River Link is a ferry, cruise boat, and bus operator, based in Devon, England. The company is owned by Dart Valley Railway plc, who also own and operate the Dartmouth Steam Railway.

==Services==
River Link operates the Dartmouth Passenger Ferry, which connects the terminus of the steam railway at Kingswear station to the waterfront at Dartmouth, on the opposite bank of River Dart. It also operates river and coastal cruises from Dartmouth, including a cruise the length of the tidal Dart to the Steamer Quay in Totnes.

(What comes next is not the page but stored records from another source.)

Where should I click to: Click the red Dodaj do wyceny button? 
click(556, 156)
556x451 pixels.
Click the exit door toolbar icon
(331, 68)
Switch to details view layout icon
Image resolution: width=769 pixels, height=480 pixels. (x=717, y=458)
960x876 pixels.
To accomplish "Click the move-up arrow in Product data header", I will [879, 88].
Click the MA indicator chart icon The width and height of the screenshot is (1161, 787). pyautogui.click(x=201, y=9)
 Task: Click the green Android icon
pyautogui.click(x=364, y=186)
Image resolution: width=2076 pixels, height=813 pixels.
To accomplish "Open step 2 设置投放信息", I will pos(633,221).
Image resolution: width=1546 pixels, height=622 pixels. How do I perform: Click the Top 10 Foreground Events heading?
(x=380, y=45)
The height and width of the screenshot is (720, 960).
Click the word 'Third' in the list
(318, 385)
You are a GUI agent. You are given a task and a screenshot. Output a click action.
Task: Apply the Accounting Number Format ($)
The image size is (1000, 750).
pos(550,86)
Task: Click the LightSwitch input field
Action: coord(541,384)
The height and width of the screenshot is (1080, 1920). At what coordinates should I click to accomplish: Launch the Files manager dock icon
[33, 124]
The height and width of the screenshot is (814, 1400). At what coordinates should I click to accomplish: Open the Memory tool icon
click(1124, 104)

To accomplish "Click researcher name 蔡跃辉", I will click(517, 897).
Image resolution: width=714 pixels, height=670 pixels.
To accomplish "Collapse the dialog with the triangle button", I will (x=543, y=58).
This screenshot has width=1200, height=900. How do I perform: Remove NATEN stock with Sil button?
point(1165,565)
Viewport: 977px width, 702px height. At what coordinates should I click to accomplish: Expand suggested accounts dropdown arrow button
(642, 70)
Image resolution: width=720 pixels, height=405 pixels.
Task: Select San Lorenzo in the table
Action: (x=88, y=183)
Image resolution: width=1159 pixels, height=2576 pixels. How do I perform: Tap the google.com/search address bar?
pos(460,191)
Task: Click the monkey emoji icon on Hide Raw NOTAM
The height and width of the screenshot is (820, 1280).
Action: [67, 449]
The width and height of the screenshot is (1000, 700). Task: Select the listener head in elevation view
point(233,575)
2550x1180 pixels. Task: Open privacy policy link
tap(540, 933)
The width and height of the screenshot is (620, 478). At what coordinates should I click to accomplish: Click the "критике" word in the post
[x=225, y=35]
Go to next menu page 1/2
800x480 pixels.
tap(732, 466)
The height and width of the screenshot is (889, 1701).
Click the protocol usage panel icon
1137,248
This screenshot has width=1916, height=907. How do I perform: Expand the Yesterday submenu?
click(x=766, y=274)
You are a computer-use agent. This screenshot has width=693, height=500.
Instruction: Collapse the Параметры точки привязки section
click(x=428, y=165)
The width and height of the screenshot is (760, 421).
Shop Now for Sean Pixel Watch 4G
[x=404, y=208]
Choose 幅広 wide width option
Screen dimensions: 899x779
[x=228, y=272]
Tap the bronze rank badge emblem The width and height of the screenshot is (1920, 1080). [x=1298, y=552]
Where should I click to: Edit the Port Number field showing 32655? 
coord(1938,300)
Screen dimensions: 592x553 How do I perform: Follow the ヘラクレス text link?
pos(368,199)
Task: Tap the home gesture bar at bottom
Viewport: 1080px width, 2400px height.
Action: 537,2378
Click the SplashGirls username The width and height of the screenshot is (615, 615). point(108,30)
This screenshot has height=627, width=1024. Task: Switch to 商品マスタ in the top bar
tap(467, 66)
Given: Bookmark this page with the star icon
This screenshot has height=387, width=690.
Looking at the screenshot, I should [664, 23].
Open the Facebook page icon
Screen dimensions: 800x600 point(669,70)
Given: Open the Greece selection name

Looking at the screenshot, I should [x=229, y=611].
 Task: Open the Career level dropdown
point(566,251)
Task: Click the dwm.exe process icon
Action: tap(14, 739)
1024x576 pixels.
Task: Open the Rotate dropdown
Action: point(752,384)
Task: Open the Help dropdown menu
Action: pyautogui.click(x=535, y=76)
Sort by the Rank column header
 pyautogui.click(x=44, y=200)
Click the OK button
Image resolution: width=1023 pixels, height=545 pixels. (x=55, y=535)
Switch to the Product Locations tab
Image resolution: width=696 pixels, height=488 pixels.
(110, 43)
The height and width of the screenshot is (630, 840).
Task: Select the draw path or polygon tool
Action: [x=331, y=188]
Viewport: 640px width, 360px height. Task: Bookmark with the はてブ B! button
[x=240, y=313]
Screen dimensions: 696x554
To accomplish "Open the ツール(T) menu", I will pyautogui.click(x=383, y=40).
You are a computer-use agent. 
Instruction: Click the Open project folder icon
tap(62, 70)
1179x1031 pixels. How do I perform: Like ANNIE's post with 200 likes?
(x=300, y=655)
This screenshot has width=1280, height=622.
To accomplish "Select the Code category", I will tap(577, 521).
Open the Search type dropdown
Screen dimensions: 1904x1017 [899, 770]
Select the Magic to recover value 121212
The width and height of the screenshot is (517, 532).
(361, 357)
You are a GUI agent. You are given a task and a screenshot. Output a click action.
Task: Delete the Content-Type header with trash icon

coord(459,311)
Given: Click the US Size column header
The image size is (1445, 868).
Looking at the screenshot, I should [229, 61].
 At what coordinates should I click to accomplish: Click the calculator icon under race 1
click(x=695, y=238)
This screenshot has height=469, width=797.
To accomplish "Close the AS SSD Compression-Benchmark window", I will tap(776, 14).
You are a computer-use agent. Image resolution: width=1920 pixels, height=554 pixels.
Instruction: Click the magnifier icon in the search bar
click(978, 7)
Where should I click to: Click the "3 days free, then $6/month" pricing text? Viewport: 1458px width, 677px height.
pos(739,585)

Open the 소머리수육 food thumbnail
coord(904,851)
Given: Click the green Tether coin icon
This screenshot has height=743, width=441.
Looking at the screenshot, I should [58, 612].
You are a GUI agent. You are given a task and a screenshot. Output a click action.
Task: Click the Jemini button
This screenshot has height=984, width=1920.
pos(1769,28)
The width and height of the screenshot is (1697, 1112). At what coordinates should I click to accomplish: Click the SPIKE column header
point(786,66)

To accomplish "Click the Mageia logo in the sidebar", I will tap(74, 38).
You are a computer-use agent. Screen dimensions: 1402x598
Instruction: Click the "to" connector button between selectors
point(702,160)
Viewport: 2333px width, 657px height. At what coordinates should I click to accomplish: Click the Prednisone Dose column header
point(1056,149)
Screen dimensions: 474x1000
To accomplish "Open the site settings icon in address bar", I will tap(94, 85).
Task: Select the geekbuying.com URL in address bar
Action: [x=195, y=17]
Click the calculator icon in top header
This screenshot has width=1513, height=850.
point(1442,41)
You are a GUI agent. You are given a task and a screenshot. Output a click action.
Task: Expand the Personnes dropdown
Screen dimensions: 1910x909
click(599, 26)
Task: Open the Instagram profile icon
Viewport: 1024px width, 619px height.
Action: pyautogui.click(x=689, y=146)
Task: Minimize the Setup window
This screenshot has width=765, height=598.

The railway between Paignton and Kingswear, the ferry from Kingswear to Dartmouth, and the river cruise from Dartmouth to Totnes form three segments of a heavily promoted round-trip known as the Round Robin. In order to close the loop, River Link operates a bus service, often using open top buses, between Totnes and Paignton.

== Current fleet ==
Dart Pleasure Craft currently operates a fleet of eight vessels.

- Kingswear Castle
Kingswear Castle is on long-term loan from the Paddle Steamer Preservation Society. She was built in 1924 at Philip and Sons shipbuilders, using components from an older vessel of the same name. She primarily operates the one hour harbour cruises from Dartmouth, making occasional trips to Totnes. She was out of service for the 2022 season, while undergoing a major refit, but was expected to return for 2023. She re-entered service in June 2024, and is the only coal-fired paddle steamer operational in Britain.
- Cardiff Castle
The largest vessel in the fleet, carrying 400 passengers. Built in 1964 for the River Dart Steamboat Company, she was operated for the Millbrook Steamboat and Trading Company out of Plymouth from 1977. In 1985, she returned to the Dart, and has operated for Dart Pleasure Craft ever since. Presently mainly used on the Totnes service.
- Dart Explorer
A modern catamaran, carrying 300 passengers and built for the company in 1991 as Devonair Belle. She is mainly used on the Dartmouth Day Cruise service, as well as the one hour harbour cruise, and also operates most of the private charters.
- Dartmouth Castle
Built in 1947 by Philip & Son Ship Builders and Engineers, she was previously operated by the Millbrook Steamboat and Trading Company. Although she was originally intended to be built as a paddle steamer, she was fitted with twin diesel engines just before completion. She now operates on the River Dart, mostly on the hour harbour cruises, with occasional trips to Totnes, and as an extra vessel on the Dartmouth passenger ferry.
- Dart Venturer
Originally built as Plymouth Venturer for Plymouth Boat Cruises in 1982, this 300 passenger vessel ran for them until 2002, when it was "swapped" with Dart Pleasure Craft's smaller Plymouth Belle. She normally works the Western Lady Ferry service between Torquay and Brixham.
- Dittisham Princess
Built as the flagship of G.H. Riddalls and Sons' fleet in 1995, this 181 passenger vessel was taken over in 2000. She normally works the Western Lady Ferry service between Torquay and Brixham.
- Dartmouth Princess
Built as the Devon Belle II in 1990, she joined the G.H. Riddalls fleet in 1995. Since being taken over by Dart Pleasure craft in 2000, she has become the main ferry on the short Dartmouth-Kingswear route.
- Kingswear Princess
Built in 1978 at Conyer Marine in Kent as Twin Star II for the Ford factory ferry in Dagenham, the Kingswear Princess was bought by the Dartmouth Riverboat Company in 2010. She is now used in ferry service in tandem with Dartmouth Princess.